With Jenson though, he may once more be masking a hidden agenda. When performance in the Brawn began to drift last year, and when team mate Barrichello took charge, did Button take any accountability? Did he heck!

He found it easier to judge the machine beneath him. If not that, then the track and its lack of grip seemingly halted his credentials. Rarely did he reflect on his own individual performance.

This has been a trait which has allowed few to regard him as a special talent. It's the opinion of Jenson that we have become accustomed to.

The next few races will tell us whether those who have complained most about the refuelling ban can be validated in their opinions.

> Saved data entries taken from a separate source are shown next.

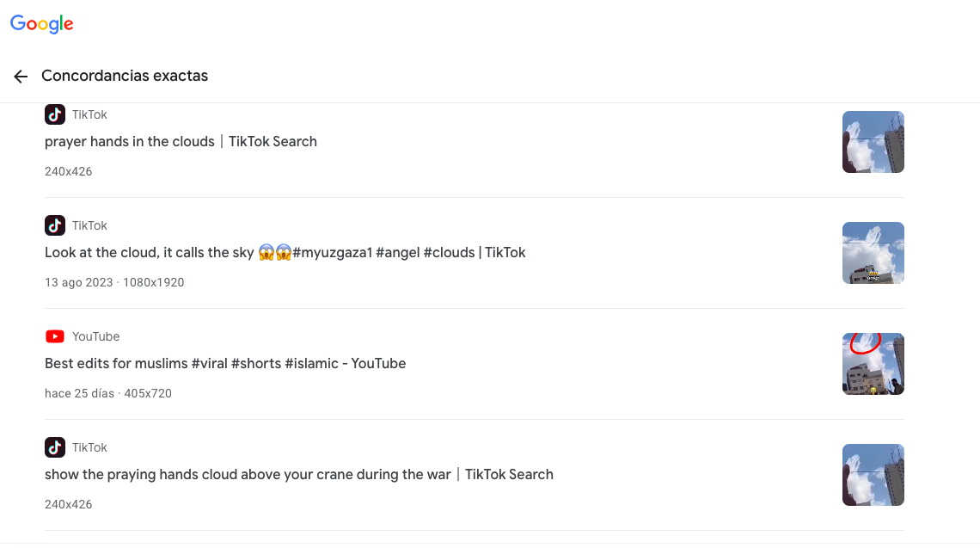Click the YouTube source label
The height and width of the screenshot is (548, 980).
tap(95, 336)
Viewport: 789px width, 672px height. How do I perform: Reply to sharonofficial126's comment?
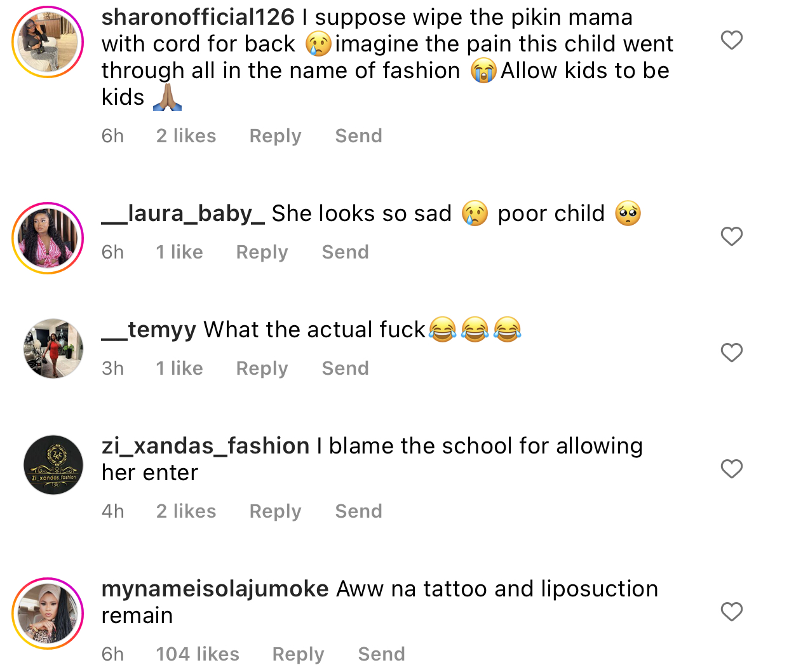pyautogui.click(x=275, y=136)

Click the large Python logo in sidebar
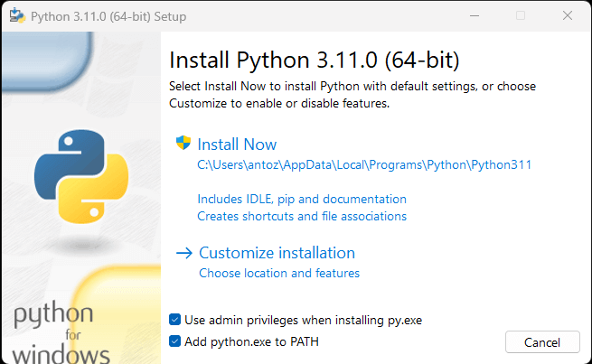tap(81, 176)
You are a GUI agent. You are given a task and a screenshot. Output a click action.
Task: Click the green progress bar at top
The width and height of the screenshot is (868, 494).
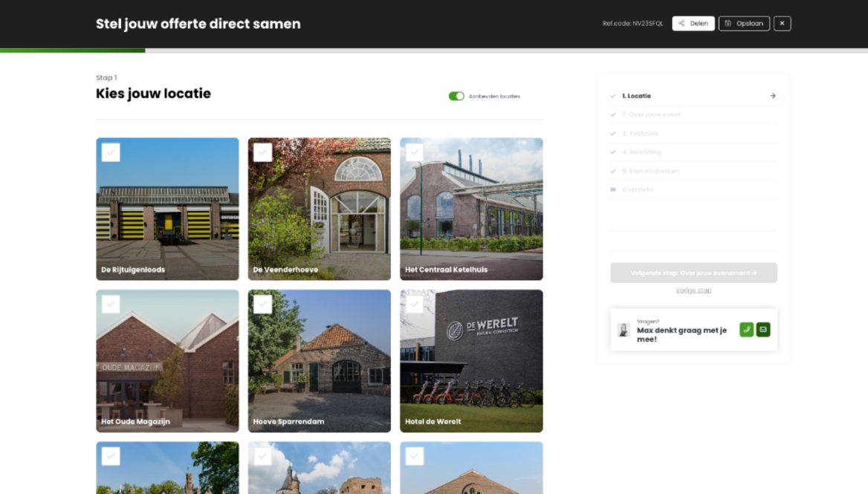(73, 51)
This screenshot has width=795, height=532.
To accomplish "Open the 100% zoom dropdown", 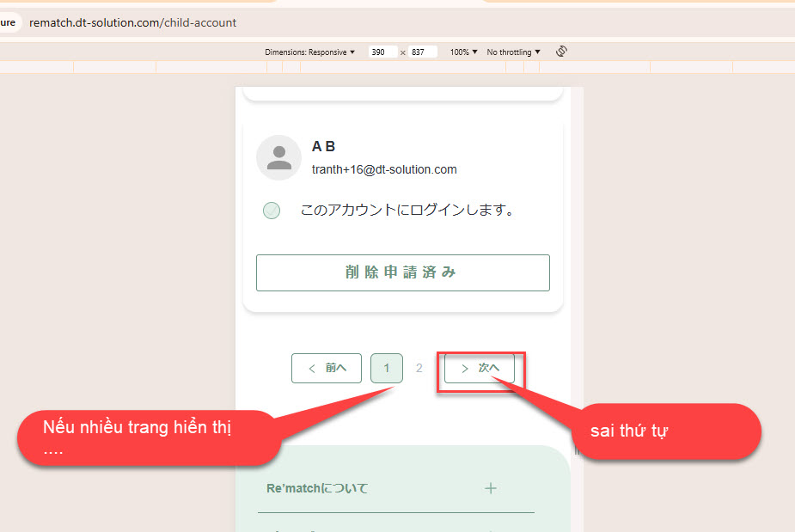I will tap(463, 52).
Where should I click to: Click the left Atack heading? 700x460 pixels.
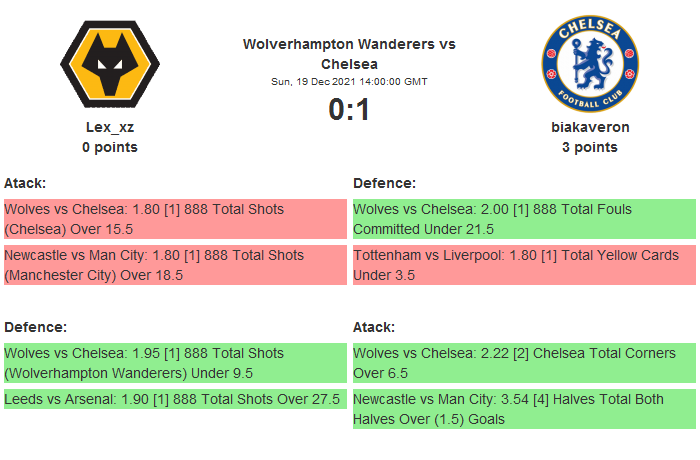25,183
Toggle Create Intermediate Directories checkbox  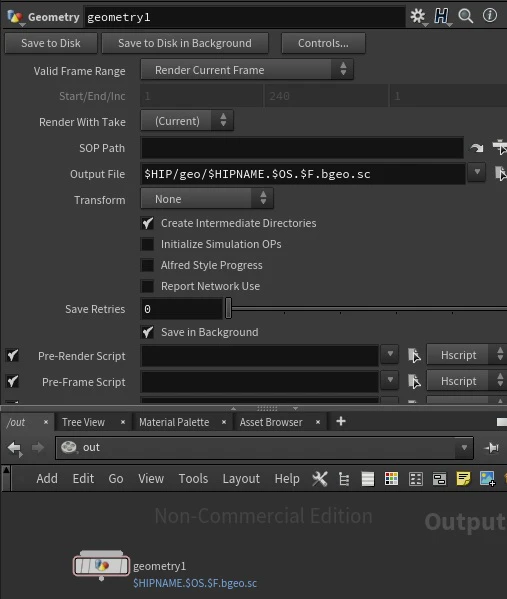click(147, 223)
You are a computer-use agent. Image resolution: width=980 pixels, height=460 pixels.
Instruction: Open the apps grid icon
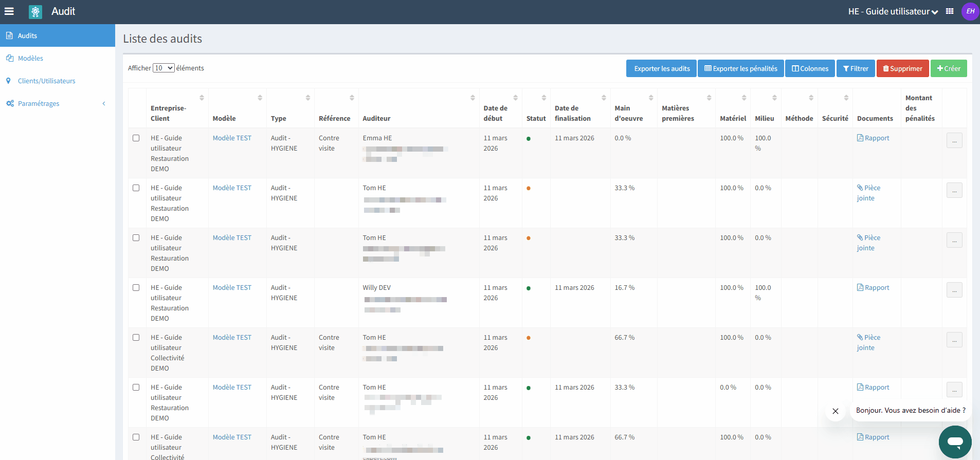point(950,11)
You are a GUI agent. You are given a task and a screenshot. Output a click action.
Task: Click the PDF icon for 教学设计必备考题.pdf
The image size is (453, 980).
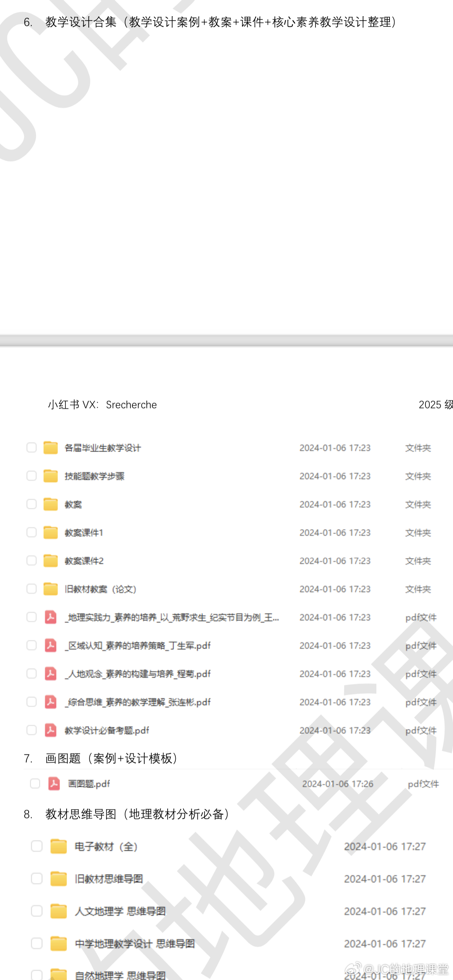pyautogui.click(x=50, y=730)
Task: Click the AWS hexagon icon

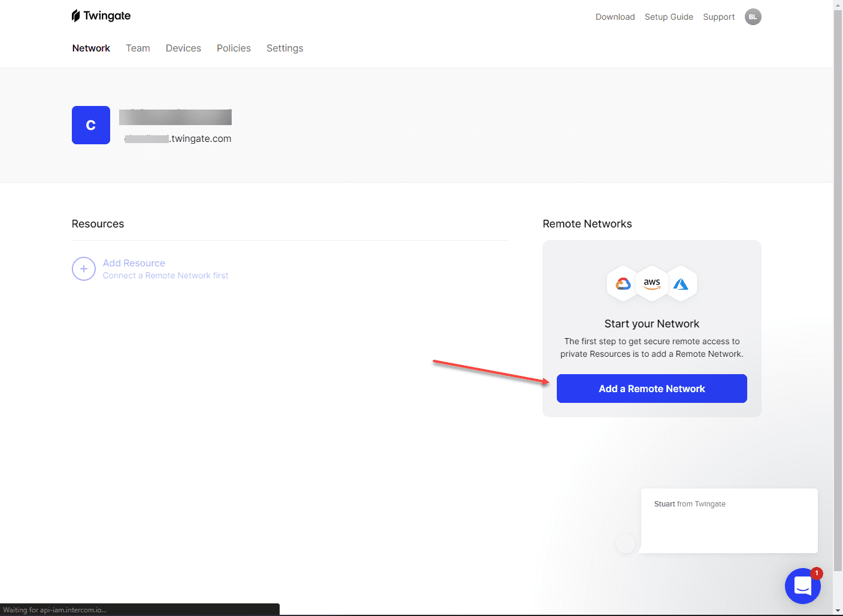Action: [652, 284]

Yet I can’t help but feel that more drivers need to follow in the footsteps of the likes of Felipe Massa. The Brazilian has found solace in his determination to overcome the apparent lack of overtaking opportunity. He appears to hold enough inspiration within to attempt a subversion of any hindrances that increased engine sizes and heavy fuel loads have brought.

Consequentially it is drivers such as himself who will be more able to portray the ability to pass rivals on track.

A great deal of opportunism is born out of psychology and the willingness to take risks.

In the start of his career Massa was reckless in this ideal. He made many costly mistakes, and afforded himself a relatively negative reputation.

Yet as he grew in knowledge and experience he acquired a greater ability to put his optimism into effect.  From this ability a star was well and truly born.

The Grand Prix of Australia is a more appealing prospect to provide us with an enticing weekend of action.

It is hopeful that Massa and others with a similar determination will gift us the enhanced spectacle that we crave as supporters.

After all the sport of Formula 1 should feature a batch of drivers who can exude brilliance and beauty behind the wheel of their car, as opposed to a collection who rebel against rules which they feel constrain them.